--- START Supplied records ---
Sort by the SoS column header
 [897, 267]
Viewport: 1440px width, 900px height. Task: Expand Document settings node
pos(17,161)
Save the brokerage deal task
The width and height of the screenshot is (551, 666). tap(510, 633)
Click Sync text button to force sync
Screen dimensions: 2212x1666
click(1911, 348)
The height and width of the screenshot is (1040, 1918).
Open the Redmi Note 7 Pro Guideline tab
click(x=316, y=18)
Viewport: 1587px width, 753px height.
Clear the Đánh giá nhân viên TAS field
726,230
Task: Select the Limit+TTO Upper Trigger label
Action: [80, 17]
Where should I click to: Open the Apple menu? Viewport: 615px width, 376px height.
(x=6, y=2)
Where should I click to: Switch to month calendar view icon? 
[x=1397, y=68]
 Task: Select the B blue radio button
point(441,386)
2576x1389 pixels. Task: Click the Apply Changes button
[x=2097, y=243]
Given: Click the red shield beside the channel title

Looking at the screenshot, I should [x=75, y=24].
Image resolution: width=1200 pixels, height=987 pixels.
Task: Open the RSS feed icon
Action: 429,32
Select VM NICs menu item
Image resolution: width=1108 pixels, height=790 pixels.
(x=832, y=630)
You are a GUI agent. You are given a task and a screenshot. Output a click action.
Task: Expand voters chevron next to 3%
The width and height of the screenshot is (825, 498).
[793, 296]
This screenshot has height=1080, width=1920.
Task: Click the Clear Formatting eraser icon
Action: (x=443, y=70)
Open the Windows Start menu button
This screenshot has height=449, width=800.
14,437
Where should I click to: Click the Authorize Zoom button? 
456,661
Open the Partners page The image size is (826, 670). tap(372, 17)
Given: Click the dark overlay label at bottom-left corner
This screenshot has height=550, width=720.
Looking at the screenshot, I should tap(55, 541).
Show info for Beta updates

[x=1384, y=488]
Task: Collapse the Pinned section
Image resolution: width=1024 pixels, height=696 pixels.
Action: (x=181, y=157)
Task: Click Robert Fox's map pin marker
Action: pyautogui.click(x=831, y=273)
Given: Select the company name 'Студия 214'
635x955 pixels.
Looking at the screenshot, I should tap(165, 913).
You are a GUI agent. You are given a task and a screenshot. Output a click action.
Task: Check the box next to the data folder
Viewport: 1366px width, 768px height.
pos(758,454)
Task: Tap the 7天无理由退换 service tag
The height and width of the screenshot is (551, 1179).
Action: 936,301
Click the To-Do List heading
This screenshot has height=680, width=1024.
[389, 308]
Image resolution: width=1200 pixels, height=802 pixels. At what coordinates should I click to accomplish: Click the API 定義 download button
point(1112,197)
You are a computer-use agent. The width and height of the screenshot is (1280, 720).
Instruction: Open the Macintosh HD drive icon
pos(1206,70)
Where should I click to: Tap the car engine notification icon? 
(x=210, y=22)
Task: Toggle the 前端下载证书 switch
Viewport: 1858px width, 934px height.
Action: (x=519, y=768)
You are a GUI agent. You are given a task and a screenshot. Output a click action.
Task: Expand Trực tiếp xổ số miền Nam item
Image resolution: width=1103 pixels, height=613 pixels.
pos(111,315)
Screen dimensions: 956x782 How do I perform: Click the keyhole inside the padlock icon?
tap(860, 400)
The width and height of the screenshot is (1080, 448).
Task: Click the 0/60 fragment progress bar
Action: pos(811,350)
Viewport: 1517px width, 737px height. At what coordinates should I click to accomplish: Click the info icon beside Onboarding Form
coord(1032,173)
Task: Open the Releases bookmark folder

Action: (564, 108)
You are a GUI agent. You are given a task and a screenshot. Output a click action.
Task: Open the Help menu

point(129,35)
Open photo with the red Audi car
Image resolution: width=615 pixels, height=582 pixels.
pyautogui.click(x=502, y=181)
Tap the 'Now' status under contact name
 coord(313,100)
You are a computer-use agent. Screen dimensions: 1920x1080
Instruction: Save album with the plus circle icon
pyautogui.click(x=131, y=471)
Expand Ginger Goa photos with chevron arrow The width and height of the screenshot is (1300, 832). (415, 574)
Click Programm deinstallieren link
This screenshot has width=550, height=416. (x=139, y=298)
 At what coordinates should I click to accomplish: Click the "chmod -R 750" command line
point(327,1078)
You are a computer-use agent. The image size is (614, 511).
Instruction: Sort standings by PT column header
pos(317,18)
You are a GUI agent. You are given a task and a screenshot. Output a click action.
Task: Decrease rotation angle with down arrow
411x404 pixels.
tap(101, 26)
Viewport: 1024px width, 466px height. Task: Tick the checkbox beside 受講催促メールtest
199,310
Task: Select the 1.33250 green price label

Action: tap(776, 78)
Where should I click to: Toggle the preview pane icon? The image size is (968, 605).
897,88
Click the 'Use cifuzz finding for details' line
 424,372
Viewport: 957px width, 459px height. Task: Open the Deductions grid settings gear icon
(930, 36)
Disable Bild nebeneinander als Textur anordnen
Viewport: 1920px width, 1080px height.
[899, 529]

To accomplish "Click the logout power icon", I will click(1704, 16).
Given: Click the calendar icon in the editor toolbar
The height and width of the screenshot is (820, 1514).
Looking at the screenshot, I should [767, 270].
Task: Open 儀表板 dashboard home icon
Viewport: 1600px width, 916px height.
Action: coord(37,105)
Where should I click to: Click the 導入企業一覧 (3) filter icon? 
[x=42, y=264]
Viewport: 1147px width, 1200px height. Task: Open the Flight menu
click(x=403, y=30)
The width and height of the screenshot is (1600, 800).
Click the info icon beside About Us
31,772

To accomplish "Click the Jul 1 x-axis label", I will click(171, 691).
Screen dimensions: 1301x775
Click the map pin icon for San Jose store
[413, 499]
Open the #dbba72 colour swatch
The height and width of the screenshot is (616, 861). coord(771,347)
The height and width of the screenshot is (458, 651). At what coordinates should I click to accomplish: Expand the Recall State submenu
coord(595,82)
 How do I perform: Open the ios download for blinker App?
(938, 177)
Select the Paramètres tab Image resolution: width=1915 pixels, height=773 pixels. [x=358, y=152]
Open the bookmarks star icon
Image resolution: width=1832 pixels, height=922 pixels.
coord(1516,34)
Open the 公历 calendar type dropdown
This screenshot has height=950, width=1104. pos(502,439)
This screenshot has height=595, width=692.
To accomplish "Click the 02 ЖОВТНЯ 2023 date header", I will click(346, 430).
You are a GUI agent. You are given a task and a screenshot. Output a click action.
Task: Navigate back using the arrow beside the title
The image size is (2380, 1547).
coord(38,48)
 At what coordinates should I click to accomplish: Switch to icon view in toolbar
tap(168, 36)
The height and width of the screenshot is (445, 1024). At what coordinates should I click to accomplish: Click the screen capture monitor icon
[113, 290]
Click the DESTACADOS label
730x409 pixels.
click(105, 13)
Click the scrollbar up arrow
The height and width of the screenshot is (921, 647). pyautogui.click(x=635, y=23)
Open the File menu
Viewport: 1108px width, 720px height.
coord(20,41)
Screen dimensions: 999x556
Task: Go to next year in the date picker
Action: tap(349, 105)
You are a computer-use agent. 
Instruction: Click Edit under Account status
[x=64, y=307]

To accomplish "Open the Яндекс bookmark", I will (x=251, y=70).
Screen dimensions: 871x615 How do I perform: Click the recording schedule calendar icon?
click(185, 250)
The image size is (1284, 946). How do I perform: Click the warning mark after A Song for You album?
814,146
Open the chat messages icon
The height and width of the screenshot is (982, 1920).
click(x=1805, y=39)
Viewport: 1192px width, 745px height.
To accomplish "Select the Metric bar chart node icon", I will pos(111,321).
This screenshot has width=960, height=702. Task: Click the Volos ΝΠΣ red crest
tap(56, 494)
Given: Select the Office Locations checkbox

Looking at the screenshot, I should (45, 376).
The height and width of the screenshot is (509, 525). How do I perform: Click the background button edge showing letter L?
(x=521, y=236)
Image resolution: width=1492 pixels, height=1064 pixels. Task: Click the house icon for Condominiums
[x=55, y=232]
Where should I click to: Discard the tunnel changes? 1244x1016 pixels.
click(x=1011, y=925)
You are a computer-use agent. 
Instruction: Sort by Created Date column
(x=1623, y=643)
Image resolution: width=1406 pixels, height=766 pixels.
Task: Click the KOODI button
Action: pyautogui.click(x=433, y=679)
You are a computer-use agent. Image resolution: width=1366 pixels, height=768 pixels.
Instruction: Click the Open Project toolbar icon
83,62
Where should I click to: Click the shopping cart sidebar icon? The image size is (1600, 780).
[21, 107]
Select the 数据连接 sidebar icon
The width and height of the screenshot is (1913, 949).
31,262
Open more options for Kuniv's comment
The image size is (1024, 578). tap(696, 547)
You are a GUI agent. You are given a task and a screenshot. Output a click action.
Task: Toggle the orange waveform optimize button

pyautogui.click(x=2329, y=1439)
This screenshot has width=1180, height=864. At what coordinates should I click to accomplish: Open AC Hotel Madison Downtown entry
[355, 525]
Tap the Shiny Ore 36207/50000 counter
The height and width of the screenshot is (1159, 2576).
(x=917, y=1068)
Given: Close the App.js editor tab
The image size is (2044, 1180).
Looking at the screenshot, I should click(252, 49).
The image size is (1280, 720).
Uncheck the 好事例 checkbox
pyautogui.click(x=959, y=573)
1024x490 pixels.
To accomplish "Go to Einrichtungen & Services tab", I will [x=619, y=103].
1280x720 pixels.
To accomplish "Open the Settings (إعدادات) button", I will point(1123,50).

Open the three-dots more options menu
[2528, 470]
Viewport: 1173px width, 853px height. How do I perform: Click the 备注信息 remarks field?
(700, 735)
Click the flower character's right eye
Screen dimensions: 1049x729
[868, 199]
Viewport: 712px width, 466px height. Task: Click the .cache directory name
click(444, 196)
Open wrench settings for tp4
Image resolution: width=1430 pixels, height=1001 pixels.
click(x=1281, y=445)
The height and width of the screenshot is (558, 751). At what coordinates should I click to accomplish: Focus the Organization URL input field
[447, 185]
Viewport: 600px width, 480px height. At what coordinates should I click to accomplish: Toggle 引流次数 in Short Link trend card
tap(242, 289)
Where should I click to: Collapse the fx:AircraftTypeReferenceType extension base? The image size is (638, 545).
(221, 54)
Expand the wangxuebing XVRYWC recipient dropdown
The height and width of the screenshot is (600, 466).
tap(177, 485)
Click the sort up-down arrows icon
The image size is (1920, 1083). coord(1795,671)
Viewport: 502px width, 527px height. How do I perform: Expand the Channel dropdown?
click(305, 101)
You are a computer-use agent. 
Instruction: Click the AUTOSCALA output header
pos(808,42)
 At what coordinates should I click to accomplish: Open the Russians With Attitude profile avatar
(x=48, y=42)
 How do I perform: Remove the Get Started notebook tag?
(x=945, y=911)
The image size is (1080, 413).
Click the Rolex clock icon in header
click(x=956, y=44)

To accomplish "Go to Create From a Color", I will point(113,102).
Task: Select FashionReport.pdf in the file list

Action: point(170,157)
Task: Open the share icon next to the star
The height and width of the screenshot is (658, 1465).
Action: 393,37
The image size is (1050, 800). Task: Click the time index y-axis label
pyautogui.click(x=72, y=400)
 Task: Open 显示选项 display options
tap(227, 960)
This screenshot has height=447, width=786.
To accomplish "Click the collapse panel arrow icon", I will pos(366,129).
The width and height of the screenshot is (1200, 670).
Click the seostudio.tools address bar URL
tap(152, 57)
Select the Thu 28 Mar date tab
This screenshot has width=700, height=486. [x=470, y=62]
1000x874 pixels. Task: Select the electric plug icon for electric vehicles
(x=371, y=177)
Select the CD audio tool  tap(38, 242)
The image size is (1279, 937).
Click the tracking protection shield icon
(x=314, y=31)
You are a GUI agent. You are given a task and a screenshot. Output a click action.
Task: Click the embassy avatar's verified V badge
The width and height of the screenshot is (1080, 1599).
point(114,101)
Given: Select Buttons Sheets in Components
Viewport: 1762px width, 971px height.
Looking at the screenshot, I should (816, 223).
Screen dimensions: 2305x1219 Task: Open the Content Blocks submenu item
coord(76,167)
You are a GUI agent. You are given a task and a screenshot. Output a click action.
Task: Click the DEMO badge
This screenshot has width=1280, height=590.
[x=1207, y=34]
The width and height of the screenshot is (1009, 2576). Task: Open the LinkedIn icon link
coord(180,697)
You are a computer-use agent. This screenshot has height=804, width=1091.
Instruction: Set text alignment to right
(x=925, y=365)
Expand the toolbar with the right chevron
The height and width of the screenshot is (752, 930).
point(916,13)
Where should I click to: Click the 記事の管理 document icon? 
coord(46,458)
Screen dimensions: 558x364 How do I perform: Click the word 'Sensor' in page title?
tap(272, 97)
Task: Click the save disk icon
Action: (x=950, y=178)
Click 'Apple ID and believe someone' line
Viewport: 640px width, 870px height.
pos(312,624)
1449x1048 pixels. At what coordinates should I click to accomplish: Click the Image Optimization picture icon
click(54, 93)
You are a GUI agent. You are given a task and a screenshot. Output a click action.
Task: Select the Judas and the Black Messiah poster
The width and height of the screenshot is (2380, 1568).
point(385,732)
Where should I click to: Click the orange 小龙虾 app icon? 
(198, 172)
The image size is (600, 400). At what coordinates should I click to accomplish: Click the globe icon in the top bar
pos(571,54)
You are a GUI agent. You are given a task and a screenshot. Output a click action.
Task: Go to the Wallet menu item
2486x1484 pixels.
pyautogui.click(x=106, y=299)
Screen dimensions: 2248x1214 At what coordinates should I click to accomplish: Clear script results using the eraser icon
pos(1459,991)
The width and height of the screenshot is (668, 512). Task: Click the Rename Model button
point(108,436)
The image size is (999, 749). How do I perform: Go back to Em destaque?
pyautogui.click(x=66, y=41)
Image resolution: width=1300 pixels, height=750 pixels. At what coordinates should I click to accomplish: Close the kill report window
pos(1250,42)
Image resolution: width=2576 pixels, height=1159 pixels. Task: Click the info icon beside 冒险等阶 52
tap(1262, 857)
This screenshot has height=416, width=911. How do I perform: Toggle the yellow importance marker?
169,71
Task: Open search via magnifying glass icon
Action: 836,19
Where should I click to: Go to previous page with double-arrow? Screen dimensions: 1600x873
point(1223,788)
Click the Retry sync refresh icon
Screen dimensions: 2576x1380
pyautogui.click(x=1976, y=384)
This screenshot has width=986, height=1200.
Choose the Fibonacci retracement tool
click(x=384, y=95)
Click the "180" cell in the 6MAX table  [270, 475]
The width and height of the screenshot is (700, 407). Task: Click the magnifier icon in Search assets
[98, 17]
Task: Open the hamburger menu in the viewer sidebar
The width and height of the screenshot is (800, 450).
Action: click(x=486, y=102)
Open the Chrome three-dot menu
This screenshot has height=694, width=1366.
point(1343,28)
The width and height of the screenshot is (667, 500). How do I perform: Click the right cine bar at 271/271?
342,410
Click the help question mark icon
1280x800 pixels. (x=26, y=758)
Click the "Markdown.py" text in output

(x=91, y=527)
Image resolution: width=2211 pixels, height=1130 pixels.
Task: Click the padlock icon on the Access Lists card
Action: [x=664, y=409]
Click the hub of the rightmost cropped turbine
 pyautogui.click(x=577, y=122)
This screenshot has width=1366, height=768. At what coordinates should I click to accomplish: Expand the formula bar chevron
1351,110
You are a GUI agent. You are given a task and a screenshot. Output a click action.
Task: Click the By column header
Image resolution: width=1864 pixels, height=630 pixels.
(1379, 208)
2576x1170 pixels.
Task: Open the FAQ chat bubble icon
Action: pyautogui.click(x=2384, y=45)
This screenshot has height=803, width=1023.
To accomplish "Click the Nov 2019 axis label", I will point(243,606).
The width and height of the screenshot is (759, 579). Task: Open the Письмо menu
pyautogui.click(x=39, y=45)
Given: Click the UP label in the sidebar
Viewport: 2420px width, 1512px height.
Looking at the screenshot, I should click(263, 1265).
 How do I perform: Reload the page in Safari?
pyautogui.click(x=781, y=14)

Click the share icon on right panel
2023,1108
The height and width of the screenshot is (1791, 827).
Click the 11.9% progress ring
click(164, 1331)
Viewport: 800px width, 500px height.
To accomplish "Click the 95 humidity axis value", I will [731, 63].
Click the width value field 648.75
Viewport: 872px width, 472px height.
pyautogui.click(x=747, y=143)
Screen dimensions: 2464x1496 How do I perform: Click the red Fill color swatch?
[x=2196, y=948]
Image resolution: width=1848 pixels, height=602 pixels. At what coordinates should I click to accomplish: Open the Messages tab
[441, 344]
--- END Supplied records ---
Duplicate the data from the line containing "Expand the toolbar with the right chevron" through the line containing "Action: (x=950, y=178)", inclusive.

◆ Written reply ◆
Expand the toolbar with the right chevron
The height and width of the screenshot is (752, 930).
point(916,13)
Where should I click to: Click the 記事の管理 document icon? 
coord(46,458)
Screen dimensions: 558x364 How do I perform: Click the word 'Sensor' in page title?
tap(272, 97)
Task: Click the save disk icon
Action: (x=950, y=178)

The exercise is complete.